Problems to solve -
1. Answer these questions using the text on aging and stress:
(a) Besides supplements and fortified foods, what sources of B12 does the text list?
(b) According to the study published in PNAS, what did stress shorten?
(c) How many minutes per day of regular meditation does Jani mention?
2. Reproduce the text on aging and stress word for word, from "Chronic stress causes" to "the study authors.".
### Text section
To prevent this, supplements and fortified foods may be necessary. You can also get B12 from fish, eggs, poultry, and dairy products. “Again, this shows the importance of a diet high in nutrients without being high in kilojoules, not only as we age, but throughout our lives,” Epstein says.
Chronic stress causes a lot of problems, from wrecking your sleep to increasing your risk of heart disease. In a landmark study published in PNAS, stress was shown to shorten telomeres, the DNA protective caps that help keep cells thriving. People with the highest stress levels had shorter telomeres. It was as if these people were a decade older than people in the lowest stress category, say the study authors.
But the good news is that you can lengthen your telomeres by reducing your stress. In one study, women who practiced meditation had longer telomeres than those who didn’t. Meditation may help focus the mind, which is also associated with better cognitive functioning. “Increased stress makes us distracted, frustrated and unable to focus,” Jani says. “Regular meditation that focuses on breathing or spirituality for 15 minutes per day can have profound effects on improving the concentration ability of the mind.”
######
### Provided data
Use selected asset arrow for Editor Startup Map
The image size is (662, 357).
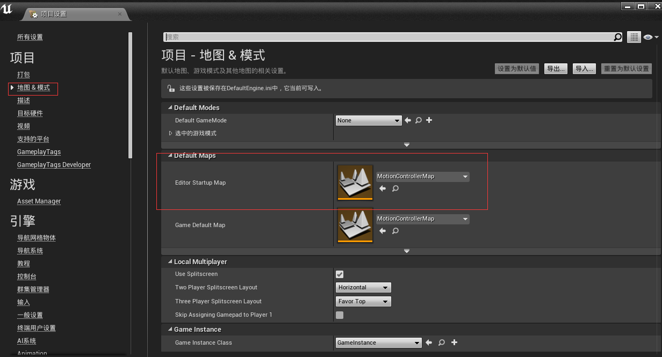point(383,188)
######
### Provided data
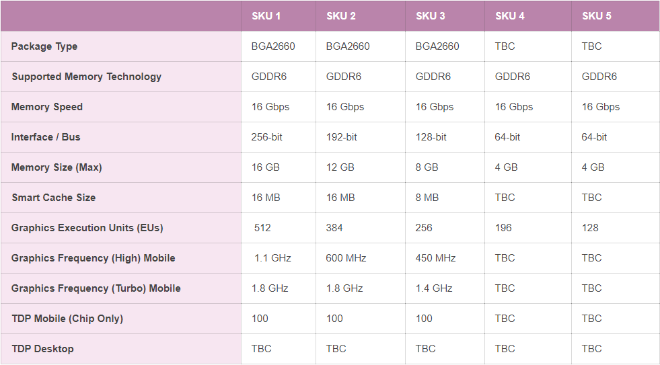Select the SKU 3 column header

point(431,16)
######
Results of the exercise -
1.
(a) Fish, eggs, poultry, and dairy products.
(b) Telomeres, the DNA protective caps that help keep cells thriving.
(c) 15 minutes per day.

2.
Chronic stress causes a lot of problems, from wrecking your sleep to increasing your risk of heart disease. In a landmark study published in PNAS, stress was shown to shorten telomeres, the DNA protective caps that help keep cells thriving. People with the highest stress levels had shorter telomeres. It was as if these people were a decade older than people in the lowest stress category, say the study authors.